TRT uses Cognitive Behavioural Therapy (CBT) techniques to monitor thoughts so that over time I could see how my mind was responsible for much of my suffering and not just with tinnitus.
You see, every time you have a thought, it makes a footprint in the wet sand of the neural pathways in your brain. The more you have a particular thought, the deeper the footprint becomes, until one day you are only able to walk in those footprints.

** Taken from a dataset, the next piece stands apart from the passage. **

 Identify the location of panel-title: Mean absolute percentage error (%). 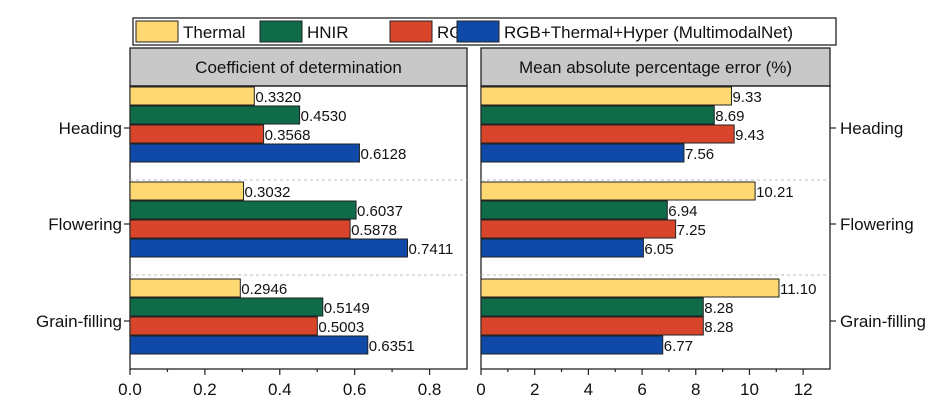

As I began to monitor my thoughts and feelings in relation to tinnitus, patterns of thoughts started to emerge. I would often exhibit ‘all or nothing’ thoughts such as “I cannot enjoy playing the piano anymore” or ‘magnification’ thoughts like “I am going completely deaf”. By seeing that these thoughts were false, I was able to counter them with more accurate responses. New footprints. Over time, my reaction to tinnitus began to change and with the science I had learned about the brain and how we perceive sound (the Jastreboff model) tinnitus became less of a problem for me and I am able to enjoy music and social activities like before.
For more detailed information about the Jastreboff model and TRT visit www.tinnitus.org/tinnitus.
At about the time I started TRT I began to reassess my mission in life. I made a vision board and came to the conclusion that my life was about music and helping people. As much as I loved dropping a ‘dirty wabwabwab’ in my live drum n bass band, that was not the reason why I started playing music. I started playing music because I loved expressing myself through sound and sharing with others. Somewhere along the way I had lost sight of this and focused instead on whether this tune was commercially viable and if I was good enough to hit the big time.
So when I quit my bands things changed rather rapidly. Out of nowhere I landed myself a sweet job teaching piano in schools. My desire to explore sound led me to acquiring my beautiful Hang and my Native American flutes. The Hang awakened in me the desire to play music in hospices. Playing in hospices allowed me to start confronting some of my repressed memories and emotions. And this has led to me being more whole and happier than I have ever been.
So actually yes, there is life after tinnitus and it’s a bit bloody good.